How many times have I looked inside my purse and found the last one of the month? The last ten-dollar bill, sometimes a twenty… more rarely a hundred-dollar bill.
I used to be so good with money. I earned my salary, put some aside, gave out a chunk to friends or charity, paid all the bills, and spent the rest, without worries. When I needed something, I just plunged a hand in my purse, without even looking because I knew there was what I needed and surprises were always good. When an unexpected bill landed in my letter box, I frowned, not because my brain went on overdrive searching for solutions to pay this, but because I simply had not foreseen this expense, nothing more than a mere “Oh, really?”
Now my life is centered around the period stretching between the 25th and the 1st of the next month. This is the time when I start salivating… Money, where are you? Are you coming today? Will you be there tomorrow? Every month, I wonder why I salivate because if I miss to check my bank account on the day when the money is deposited, I don’t get to see my credit with a positive figure… Nope! If I check my online banking the day after, it’s already too late, numbers are flashing in large red ink…. argh!
What happened? How did I get from that nonchalant wage earner to this eager balance-starving person? The answer is as pathetic as I feel: I met two negative men, one after the other. The first one did not work… yet, still searching his path. Unlike me, who started to work very early on to support myself and pay for my studies. I kept up that good habit. I worked, he spent.

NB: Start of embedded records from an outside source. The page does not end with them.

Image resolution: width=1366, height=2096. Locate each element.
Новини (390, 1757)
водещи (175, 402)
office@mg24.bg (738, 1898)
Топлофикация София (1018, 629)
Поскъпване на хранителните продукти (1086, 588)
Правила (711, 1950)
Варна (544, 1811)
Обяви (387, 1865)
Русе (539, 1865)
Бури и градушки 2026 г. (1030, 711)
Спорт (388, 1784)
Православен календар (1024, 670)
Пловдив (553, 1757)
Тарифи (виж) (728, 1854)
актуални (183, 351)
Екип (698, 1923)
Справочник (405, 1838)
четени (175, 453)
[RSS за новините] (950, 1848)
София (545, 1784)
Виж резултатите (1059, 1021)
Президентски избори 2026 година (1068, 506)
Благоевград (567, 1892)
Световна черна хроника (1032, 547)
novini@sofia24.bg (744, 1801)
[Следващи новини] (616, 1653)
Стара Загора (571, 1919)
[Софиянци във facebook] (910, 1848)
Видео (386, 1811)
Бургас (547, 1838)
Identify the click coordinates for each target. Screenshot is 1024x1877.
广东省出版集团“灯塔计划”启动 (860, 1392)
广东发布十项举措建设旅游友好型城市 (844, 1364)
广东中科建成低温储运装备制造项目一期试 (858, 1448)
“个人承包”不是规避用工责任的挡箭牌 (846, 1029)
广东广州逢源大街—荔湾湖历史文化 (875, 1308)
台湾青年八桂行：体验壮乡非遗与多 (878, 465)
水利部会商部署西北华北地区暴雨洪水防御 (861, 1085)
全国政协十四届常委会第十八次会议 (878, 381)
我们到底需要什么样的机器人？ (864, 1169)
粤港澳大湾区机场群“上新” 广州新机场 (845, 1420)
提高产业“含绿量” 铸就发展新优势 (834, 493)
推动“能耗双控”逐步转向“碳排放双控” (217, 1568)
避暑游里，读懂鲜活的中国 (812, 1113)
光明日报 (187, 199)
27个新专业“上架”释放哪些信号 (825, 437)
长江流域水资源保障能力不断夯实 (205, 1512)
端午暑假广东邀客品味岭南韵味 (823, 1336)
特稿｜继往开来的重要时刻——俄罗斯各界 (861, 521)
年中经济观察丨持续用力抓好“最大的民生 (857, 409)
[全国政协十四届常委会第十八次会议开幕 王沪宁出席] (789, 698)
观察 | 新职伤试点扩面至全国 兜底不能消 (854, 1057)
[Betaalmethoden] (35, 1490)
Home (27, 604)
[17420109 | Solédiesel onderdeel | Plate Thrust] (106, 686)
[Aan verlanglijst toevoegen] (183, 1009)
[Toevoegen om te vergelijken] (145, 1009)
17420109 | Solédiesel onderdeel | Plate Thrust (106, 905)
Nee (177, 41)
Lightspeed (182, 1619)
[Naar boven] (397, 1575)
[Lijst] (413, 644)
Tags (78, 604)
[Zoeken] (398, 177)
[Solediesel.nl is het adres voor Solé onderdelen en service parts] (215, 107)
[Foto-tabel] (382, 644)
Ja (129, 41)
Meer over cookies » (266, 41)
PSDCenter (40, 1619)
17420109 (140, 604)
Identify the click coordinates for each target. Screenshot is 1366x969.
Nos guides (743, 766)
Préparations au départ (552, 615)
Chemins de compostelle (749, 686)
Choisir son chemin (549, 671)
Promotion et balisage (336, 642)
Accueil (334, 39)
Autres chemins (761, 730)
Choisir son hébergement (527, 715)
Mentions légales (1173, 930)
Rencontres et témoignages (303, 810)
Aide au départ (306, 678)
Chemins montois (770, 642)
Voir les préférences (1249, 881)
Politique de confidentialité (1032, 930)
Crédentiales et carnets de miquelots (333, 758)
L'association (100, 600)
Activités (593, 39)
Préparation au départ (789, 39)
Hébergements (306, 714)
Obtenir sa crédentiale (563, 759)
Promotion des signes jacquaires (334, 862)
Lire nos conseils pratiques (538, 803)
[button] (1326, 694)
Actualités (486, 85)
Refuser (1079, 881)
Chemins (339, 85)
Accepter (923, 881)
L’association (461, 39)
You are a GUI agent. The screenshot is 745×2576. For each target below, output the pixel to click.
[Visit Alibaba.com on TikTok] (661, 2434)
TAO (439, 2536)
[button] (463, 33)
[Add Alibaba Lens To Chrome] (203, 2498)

After I left him, I met a second parasite. He became my husband. He never worked, despised people who worked. He had a larger plan… which remained a plan for the seventeen years I suffocated in our relationship. I worked, he spent.
Twenty years down the line and my credit score is appalling. There is no way to have better score for as long as I have debts, this is a fact. So, I pay back my debts, one cent at a time, even if it does not make any sense, because the interest is higher than what I can pay back on my present salary. But at least, I am headed in the right direction and I feel good about it. I am not at the end of the tunnel, and quite far from it, but I can sense the light getting closer and closer every day.
I rejoice and I say “Thank you for the money!”